Reversal of multidrug resistance by MDR1 shRNA expression vector in human leukemia K562/A02 cells.
- Author:
Xi-Bin XIAO
1
;
Zhao-Xia XIE
;
Qun QIN
Author Information
- Publication Type:Journal Article
- MeSH: ATP Binding Cassette Transporter, Sub-Family B; ATP-Binding Cassette, Sub-Family B, Member 1; genetics; metabolism; Antibiotics, Antineoplastic; metabolism; pharmacology; Blotting, Western; Cell Survival; drug effects; Dose-Response Relationship, Drug; Doxorubicin; metabolism; pharmacology; Drug Resistance, Multiple; genetics; Drug Resistance, Neoplasm; genetics; Gene Silencing; Genetic Vectors; genetics; Humans; K562 Cells; RNA, Messenger; biosynthesis; genetics; RNA, Small Interfering; genetics; Reverse Transcriptase Polymerase Chain Reaction; Transfection
- From: Chinese Journal of Oncology 2006;28(6):422-425
- CountryChina
- Language:Chinese
-
Abstract:
OBJECTIVETo construct a short hairpin RNA (shRNA) eukaryotic expression vector specific to MDR1 gene in multidrug resistance (MDR) human leukemia cell line K562/A02 to observe its silencing effect on MDR1 and P-glycprotein (P-gp) expression.

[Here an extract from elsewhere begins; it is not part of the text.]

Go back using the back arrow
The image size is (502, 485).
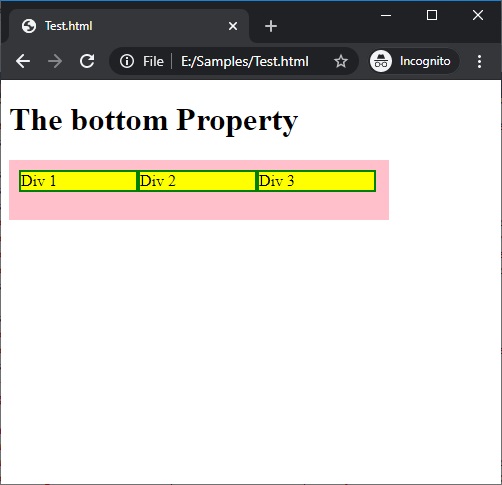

METHODSThe shRNA expression vector was constructed by gene recombination, then transfected into the cultured K562/A02 cells. The transcription of MDR1 gene was detected by semi-quantitative RT-PCR and the expression level of P-gp was determined by Western blot. 50% inhibition concentration (IC50) of ADM in K562/A02 cells was determined by MTT method. The intracellular doxorubicin (ADM) concentration was determined by HPLC.
RESULTSThe introduction of pEGFP-C1/U6/MDR1-A or pEGFP-C1/U6/MDR1-B expression vector was shown to efficiently and specifically inhibit the expression of P-gp according to results of Western blot, with an inhibitory rate of 50.67%. Semi-quantitative RT-PCR showed that mRNA transcription of MDR1 gene was reduced by (48.2 +/- 2.5)%. On the contrast, the control plasmid did not exhibit inhibitory effect on the protein expression and mRNA transcription of MDR1. The relative efficiency of K562/A02 to ADM was 40.8% or 62.4%, respectively, and the intracellular accumulation of ADM increased after shRNA treatment.
CONCLUSIONThe shRNA expression vector targeting MDR1 gene showed dramatic inhibition on RNA transcription and protein expression. It could effectively restore the sensitivity of K562/A02 cells to conventional chemotherapeutic agents.